1. Relative peace and stability

Uganda has been noted in the world peace index as one of the most peaceful. After 1986, Uganda enjoyed relative national peace partly due to many violent administrations that preceded it. Many National Parks have trained tour-guides, and institutions like The Uganda Wildlife Authority are mandated to ensure conservation and other ensure parks are well-managed.

2. World’s remaining Mountain Gorilla Population

Chances are, Churchill the heroic leader, didn’t witness the dwindling of mountain gorilla populations globally in his day, but the evidence is clear now, half of the world’s remaining mountain gorillas live in the South Western part of this country. In Bwindi, you come face to face with multiple families trekking one of the world’s most ecologically diverse forests.

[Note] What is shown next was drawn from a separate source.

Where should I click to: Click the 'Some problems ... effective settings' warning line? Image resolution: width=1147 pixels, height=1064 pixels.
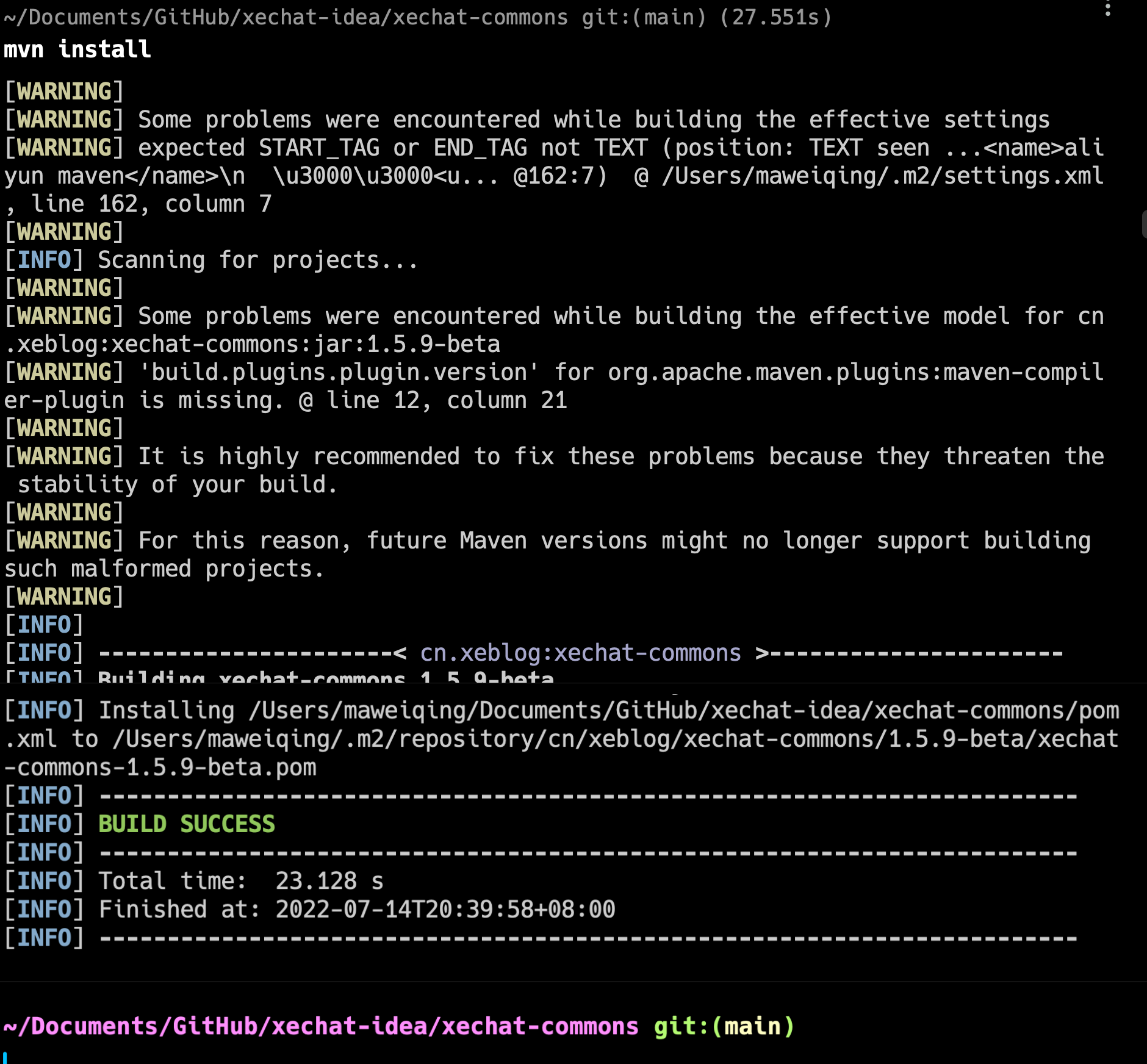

3. The people are friendlier

We also doubt Winston Churchill anticipated the British colony as one of the soon-to-be named most welcoming countries in 2017, but here we were, we have lost nothing of that trait. We continue to offer warm taxi smiles and bananas to curious tourists, not even the raging 2019-2020 pandemic has changed that!

4. A Vibrant nightlife

Winston Church Hill didn’t get a chance to tell anybody that Uganda’s (especially) pre-pandemic nightlife was a booming. With urbanization recorded on the rise between 2010-2019. Uganda’s vibrant nightlife is arguably the envy of East Africa. Just don’t ask Rwanda about this, okay?

5. Rolex

Some sources have also indicated the Ugandan roadside staple known as a Rolex (not the Swiss watch) as one of Uganda’s signature tastes. There is no evidence Winston Churchill ever told that to anybody, let alone taste the recent roadside glory himself.

The world will certainly forgive the historical statesman for many of the above. After all, he did not live long enough to embed these factors as part of how he described Uganda, but you have no reason not to factor these in as motivations for your next Uganda trip.